▸ TASK OBJECTIVE:
Only the lines from the one bearing "Select the 銀行振込 payment option" through the end of the entries should be output, exactly as they stand, and pictures should be skipped.

(Collected data entries)
Content starts
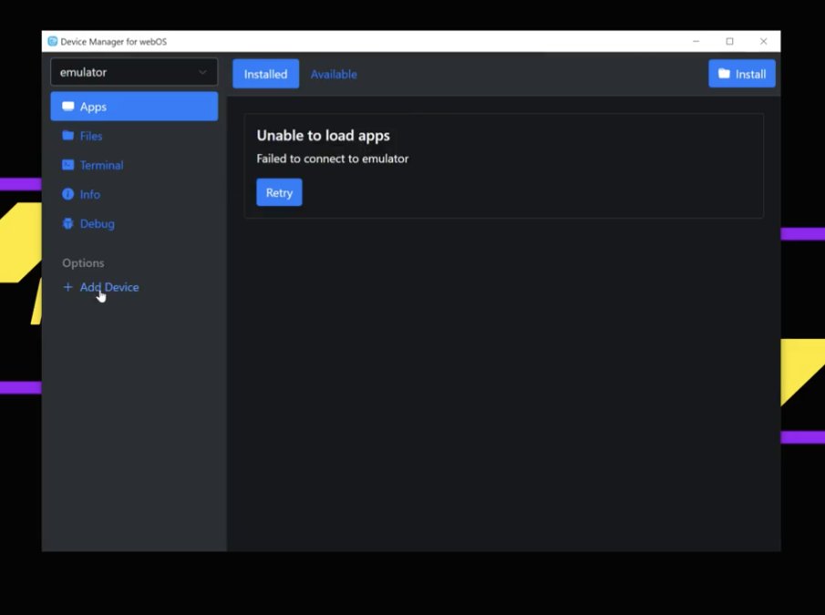Click the Install button label

tap(750, 74)
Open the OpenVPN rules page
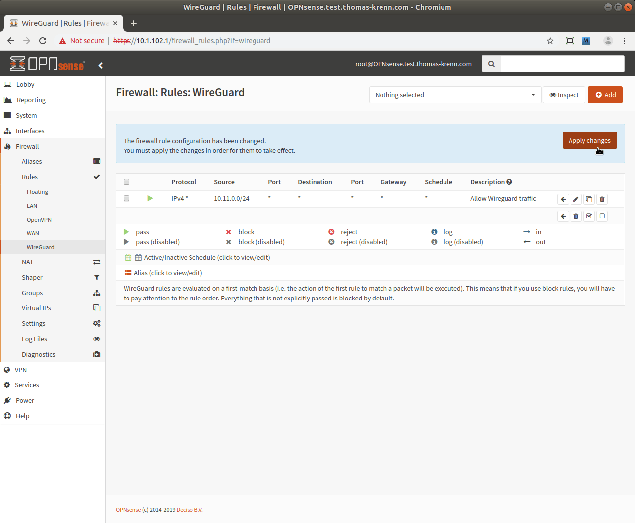This screenshot has width=635, height=523. click(x=39, y=220)
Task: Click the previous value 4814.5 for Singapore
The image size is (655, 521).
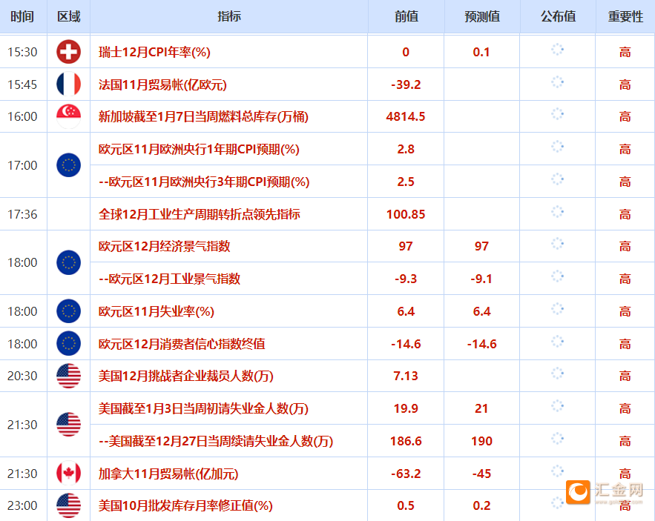Action: [x=406, y=116]
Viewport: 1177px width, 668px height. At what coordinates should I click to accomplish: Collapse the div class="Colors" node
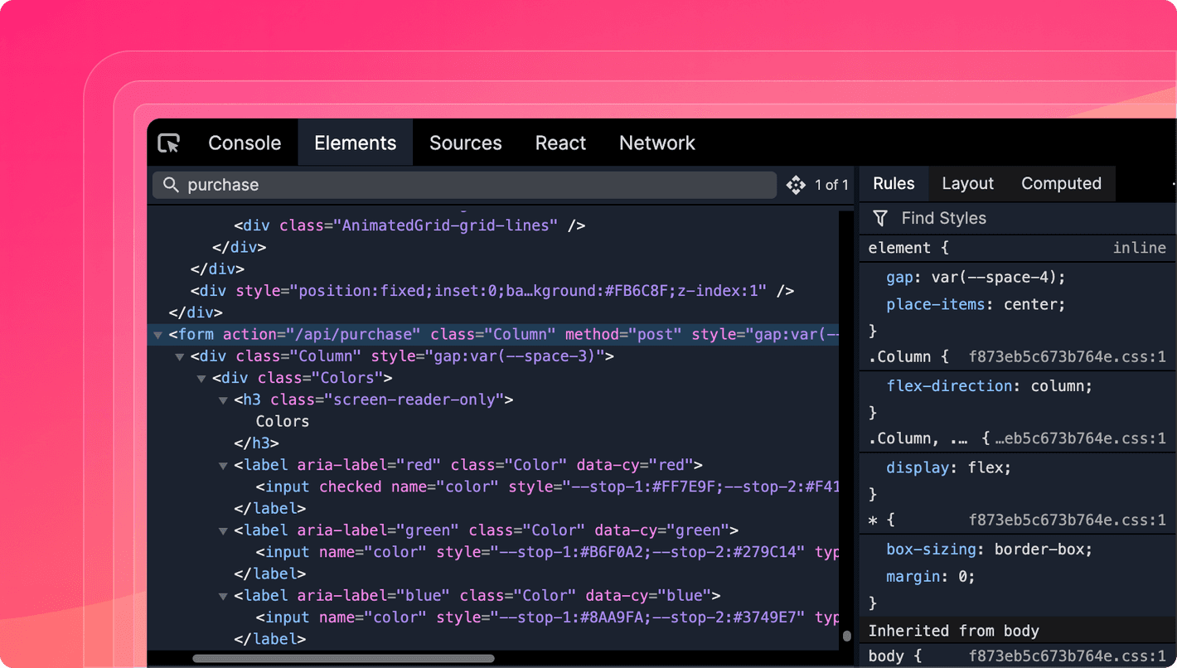[x=201, y=379]
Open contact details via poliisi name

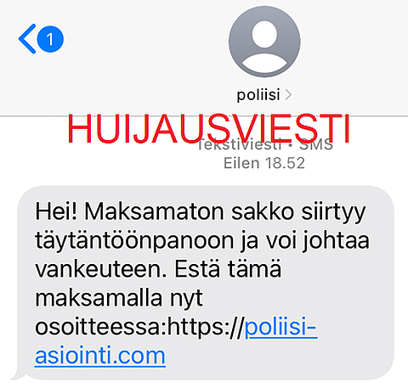[258, 94]
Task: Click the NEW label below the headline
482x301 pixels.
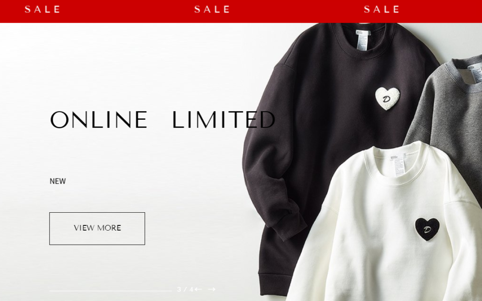Action: pos(58,181)
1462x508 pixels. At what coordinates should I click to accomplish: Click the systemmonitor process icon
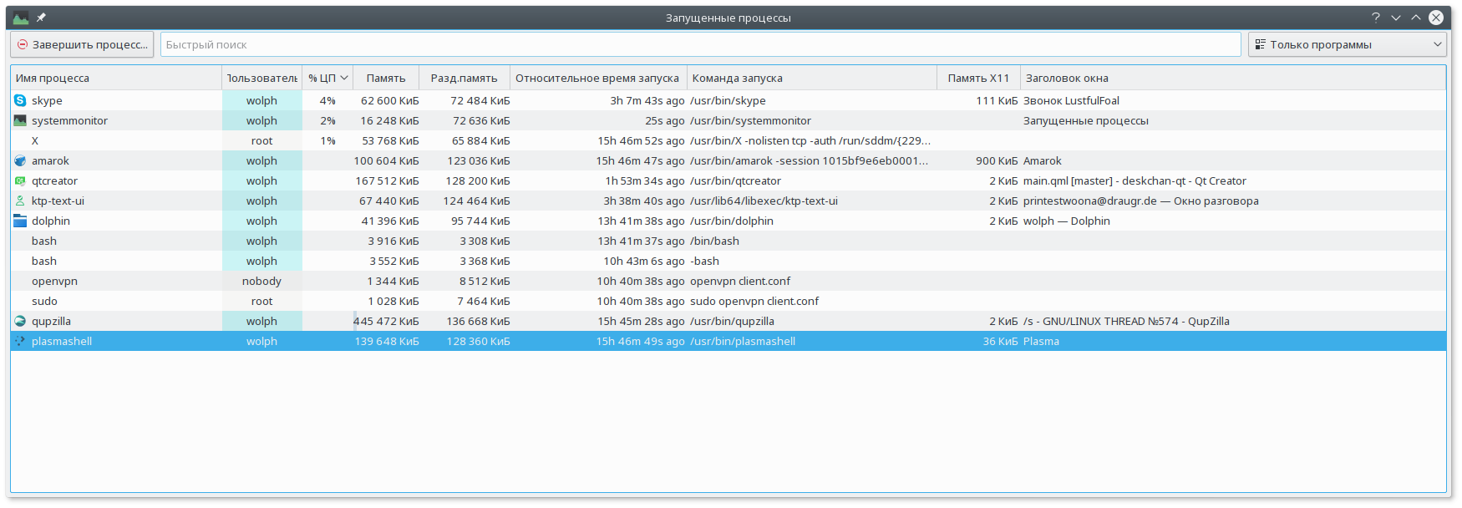20,120
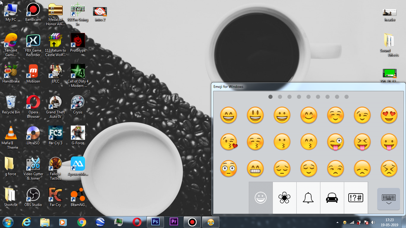The width and height of the screenshot is (406, 228).
Task: Switch to the second page of emojis
Action: coord(280,96)

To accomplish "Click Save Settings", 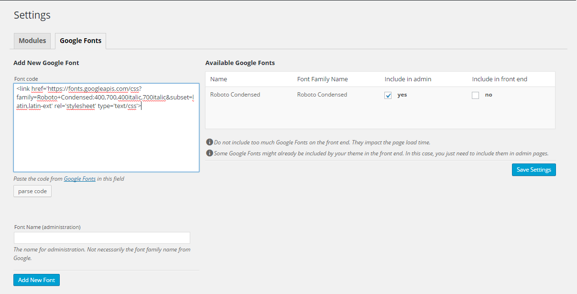I will click(533, 170).
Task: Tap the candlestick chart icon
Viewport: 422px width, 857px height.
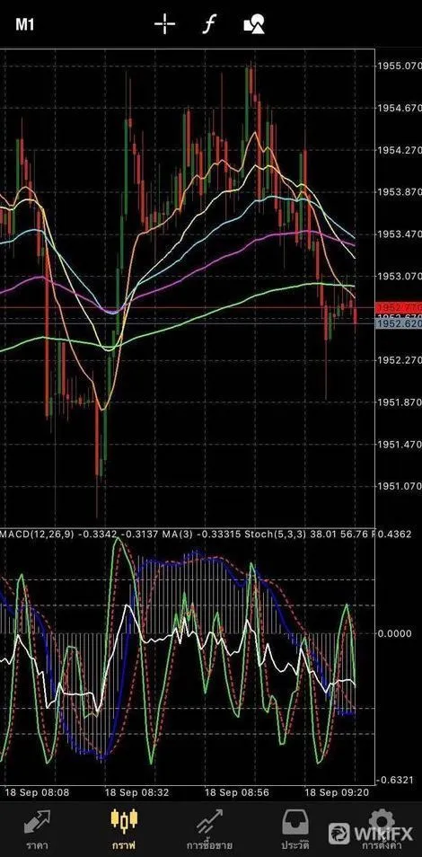Action: (x=124, y=820)

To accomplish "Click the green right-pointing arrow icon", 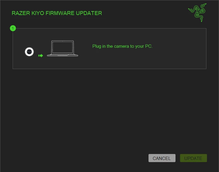I will [x=41, y=56].
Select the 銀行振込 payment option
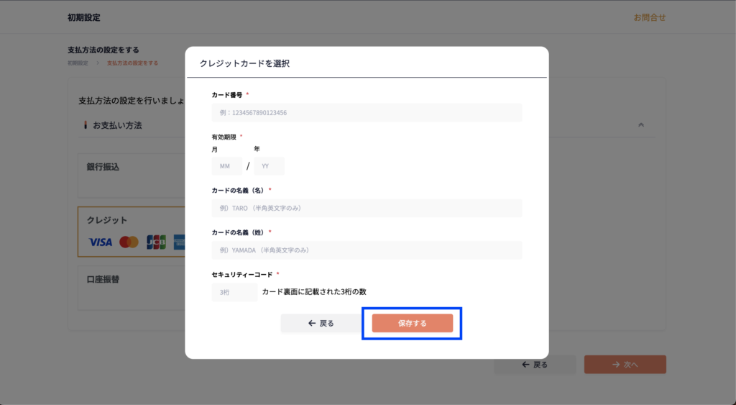 [x=129, y=173]
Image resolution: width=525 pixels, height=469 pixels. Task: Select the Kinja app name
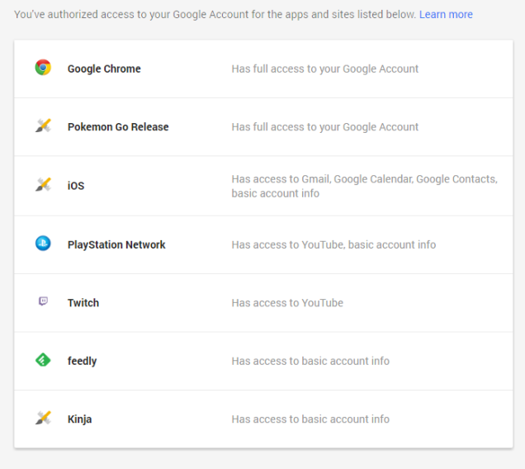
Content ends
▸ COMPLETED EXERCISE:
Select the 銀行振込 payment option
 [x=129, y=173]
Image resolution: width=525 pixels, height=469 pixels. Task: Select the Kinja app name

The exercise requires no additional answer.